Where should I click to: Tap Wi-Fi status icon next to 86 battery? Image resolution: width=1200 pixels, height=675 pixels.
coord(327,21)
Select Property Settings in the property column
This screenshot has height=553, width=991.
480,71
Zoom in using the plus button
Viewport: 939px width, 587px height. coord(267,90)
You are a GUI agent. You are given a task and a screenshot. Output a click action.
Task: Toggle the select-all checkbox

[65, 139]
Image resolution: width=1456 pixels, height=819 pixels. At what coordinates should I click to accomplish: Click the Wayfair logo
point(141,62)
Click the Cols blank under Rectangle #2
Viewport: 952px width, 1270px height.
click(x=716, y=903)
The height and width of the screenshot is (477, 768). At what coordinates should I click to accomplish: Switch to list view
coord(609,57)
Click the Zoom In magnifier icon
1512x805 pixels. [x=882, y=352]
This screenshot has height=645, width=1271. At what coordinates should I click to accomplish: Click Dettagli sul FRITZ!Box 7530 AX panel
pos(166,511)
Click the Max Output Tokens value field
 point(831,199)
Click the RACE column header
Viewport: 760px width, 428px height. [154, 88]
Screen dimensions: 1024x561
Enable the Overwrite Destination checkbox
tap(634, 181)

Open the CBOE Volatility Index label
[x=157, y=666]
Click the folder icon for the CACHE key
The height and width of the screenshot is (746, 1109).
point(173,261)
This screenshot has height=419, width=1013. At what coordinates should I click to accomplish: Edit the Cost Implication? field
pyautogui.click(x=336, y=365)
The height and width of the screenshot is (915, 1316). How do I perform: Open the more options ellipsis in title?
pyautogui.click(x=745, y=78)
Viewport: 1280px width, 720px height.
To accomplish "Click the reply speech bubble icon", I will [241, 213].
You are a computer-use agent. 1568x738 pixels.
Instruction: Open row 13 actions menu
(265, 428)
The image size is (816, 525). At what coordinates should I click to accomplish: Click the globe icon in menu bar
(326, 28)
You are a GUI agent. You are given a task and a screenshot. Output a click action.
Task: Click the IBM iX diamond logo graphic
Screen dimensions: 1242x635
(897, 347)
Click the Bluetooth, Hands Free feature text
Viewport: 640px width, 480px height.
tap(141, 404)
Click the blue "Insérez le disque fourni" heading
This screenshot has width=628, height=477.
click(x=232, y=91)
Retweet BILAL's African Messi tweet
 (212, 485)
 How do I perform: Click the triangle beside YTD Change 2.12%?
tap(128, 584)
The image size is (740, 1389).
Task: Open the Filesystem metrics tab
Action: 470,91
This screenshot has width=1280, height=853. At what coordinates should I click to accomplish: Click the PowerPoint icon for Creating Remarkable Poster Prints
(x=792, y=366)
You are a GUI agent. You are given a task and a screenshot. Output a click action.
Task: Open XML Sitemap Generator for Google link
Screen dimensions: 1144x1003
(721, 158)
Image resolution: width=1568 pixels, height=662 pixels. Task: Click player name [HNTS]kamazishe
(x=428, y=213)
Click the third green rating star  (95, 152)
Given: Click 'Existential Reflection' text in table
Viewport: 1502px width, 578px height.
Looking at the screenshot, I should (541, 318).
==========
Prompt:
An exact copy of the entries from the line containing "Instruction: Open row 13 actions menu" through the last line is the expected answer.

Reply:
Instruction: Open row 13 actions menu
(265, 428)
The image size is (816, 525). At what coordinates should I click to accomplish: Click the globe icon in menu bar
(326, 28)
You are a GUI agent. You are given a task and a screenshot. Output a click action.
Task: Click the IBM iX diamond logo graphic
Screen dimensions: 1242x635
(897, 347)
Click the Bluetooth, Hands Free feature text
Viewport: 640px width, 480px height.
tap(141, 404)
Click the blue "Insérez le disque fourni" heading
This screenshot has width=628, height=477.
click(x=232, y=91)
Retweet BILAL's African Messi tweet
 (212, 485)
 How do I perform: Click the triangle beside YTD Change 2.12%?
tap(128, 584)
The image size is (740, 1389).
Task: Open the Filesystem metrics tab
Action: 470,91
This screenshot has width=1280, height=853. At what coordinates should I click to accomplish: Click the PowerPoint icon for Creating Remarkable Poster Prints
(x=792, y=366)
You are a GUI agent. You are given a task and a screenshot. Output a click action.
Task: Open XML Sitemap Generator for Google link
Screen dimensions: 1144x1003
(721, 158)
Image resolution: width=1568 pixels, height=662 pixels. Task: Click player name [HNTS]kamazishe
(x=428, y=213)
Click the third green rating star  (95, 152)
Given: Click 'Existential Reflection' text in table
Viewport: 1502px width, 578px height.
Looking at the screenshot, I should (541, 318).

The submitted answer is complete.